Dub and GtkD
Artur Skawina
art.08.09 at gmail.com
Tue Dec 24 00:42:50 PST 2013
On 12/23/13 19:30, Mike Wey wrote:
> On 12/22/2013 10:00 PM, Artur Skawina wrote:
>> On 12/22/13 20:21, Mike Wey wrote:
>>> On 12/22/2013 03:36 PM, Russel Winder wrote:
>>>>
>>>> Python now uses the reflection approach to providing a Python binding to
>>>> the API: PyGTK has given way to PyGobject. Has the PyGobject approach
>>>> been rejected for GtkD staying with the PyGtk approach?
>>>
>>> I don't think that would be a good approach with D, you either need a whole lot of compile time magic, or loose type safety and do everything at runtime.
>>
>> It's not that bad; no compile time magic and zero runtime overhead is
>> possible: http://repo.or.cz/w/girtod.git/tree/gtk2:/gtk2
>>
>> While I haven't updated those bindings in ~ two years, they should
>> still work; may just need some tweaks, to deal with recent d language
>> changes and to support newer lib features. The biggest remaining issue
>> is lack of integrated Cairo bindings.
>
> Those are generated from the gir files beforehand like GtkD is generated from the documentation (Moving to a gir based generator is on the TODO list, but time currently doesn't permit it). While with the PyGobject approach the bindings aren't generated beforehand but everything is done at runtime.
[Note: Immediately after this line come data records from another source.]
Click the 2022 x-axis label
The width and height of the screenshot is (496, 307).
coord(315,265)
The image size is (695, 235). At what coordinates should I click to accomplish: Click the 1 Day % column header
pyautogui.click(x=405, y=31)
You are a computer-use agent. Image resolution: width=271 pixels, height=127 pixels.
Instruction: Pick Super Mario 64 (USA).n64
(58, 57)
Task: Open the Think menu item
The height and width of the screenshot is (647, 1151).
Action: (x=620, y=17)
Didn't realize that. It kind of makes sense for a scripting language which
does not care about performance at all[1]. It doesn't for a compiled
language like D, where the equivalent would be to extract the gi/typelib
data at /compile-time/. Which could be done via CTFE and mixins. But, as the
lib i/f is very stable, it's much better to pay the conversion cost once and
use a cached, pre-built version.
The only advantage of parsing the introspection data at run-time would be
that you could use a compiled D binary to access libs that it didn't know
about at build time. Writing programs that use dlls w/o having any idea about
the interface that those libs provide isn't exactly common. All checks would
have to be done at runtime, which is what "loose type safety" meant, i guess.
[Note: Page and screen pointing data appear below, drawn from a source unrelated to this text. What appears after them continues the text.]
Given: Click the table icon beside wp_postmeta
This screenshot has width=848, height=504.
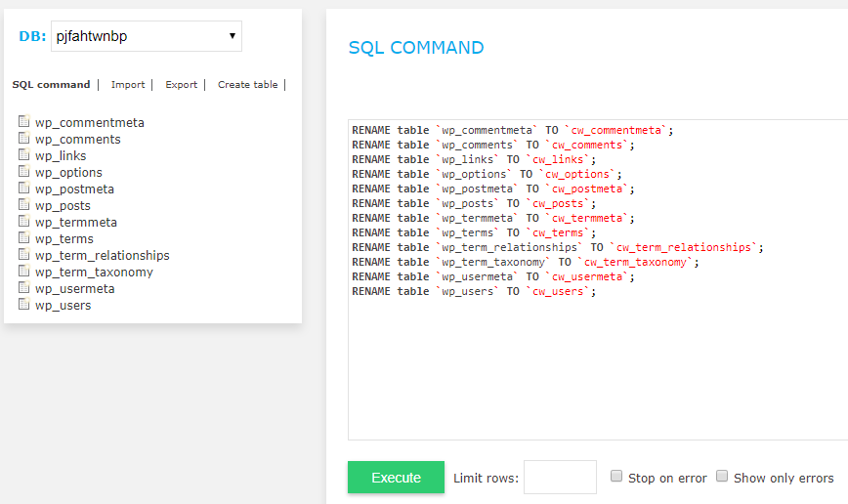Looking at the screenshot, I should pyautogui.click(x=23, y=188).
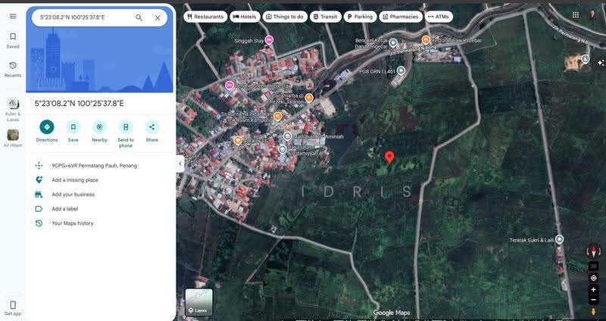Select the Hotels category chip
The image size is (606, 321).
click(245, 17)
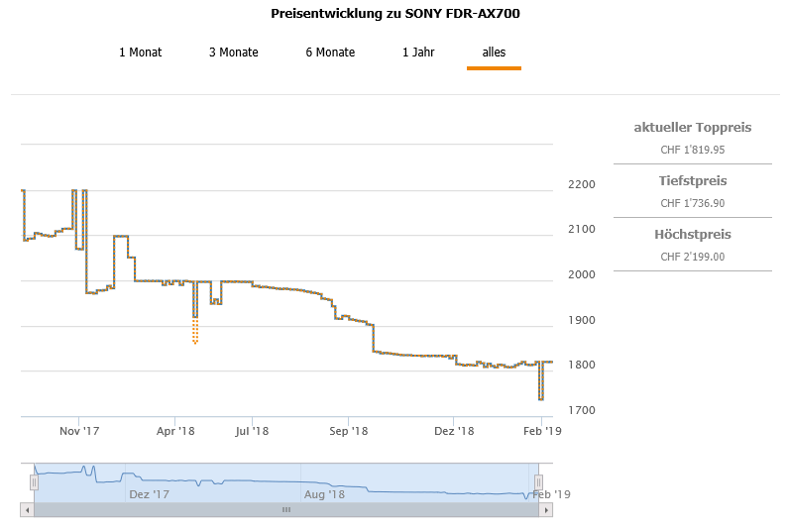Click the 'Höchstpreis' heading
The height and width of the screenshot is (527, 787).
pos(693,235)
It didn't occur to me that somebody might want this functionality in a
compiled statically typed language.
Something that /was/ on my to-do list is a binary gtk-server like approach,
that would allow decoupling the gui parts from the "core" application. In D
this could be done transparently, with full type safety and negligible runtime
cost (might still be cheaper than using gtkd).
artur
[1] If it did, it could just build (and cache) a bindings-dll on first use,
avoiding ffi etc. Probably only matters in practice if you're already
JITting the code anyway, as dealing with the args will be expensive.